Exercise
Copy the lines of the listing below word for word, leaving out the pictures.

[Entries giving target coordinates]
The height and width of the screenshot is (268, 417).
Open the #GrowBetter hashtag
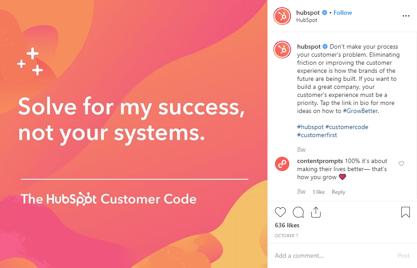pos(360,111)
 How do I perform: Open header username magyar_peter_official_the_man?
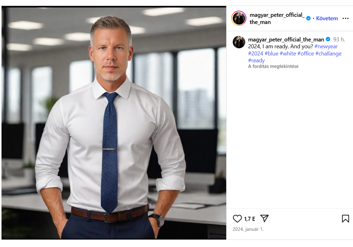click(277, 18)
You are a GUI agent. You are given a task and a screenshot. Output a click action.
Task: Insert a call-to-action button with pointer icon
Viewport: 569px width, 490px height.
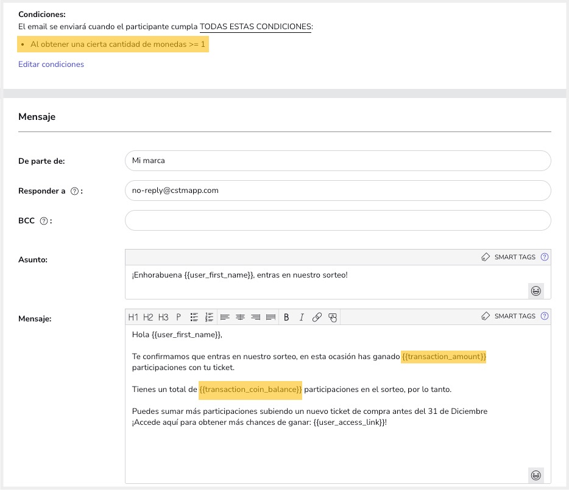(332, 317)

Task solution
The height and width of the screenshot is (268, 417).
Open the #GrowBetter hashtag
pos(360,111)
 How do I perform: Open header username magyar_peter_official_the_man?
click(277, 18)
You are a GUI agent. You are given a task and a screenshot. Output a click action.
Task: Insert a call-to-action button with pointer icon
Viewport: 569px width, 490px height.
(332, 317)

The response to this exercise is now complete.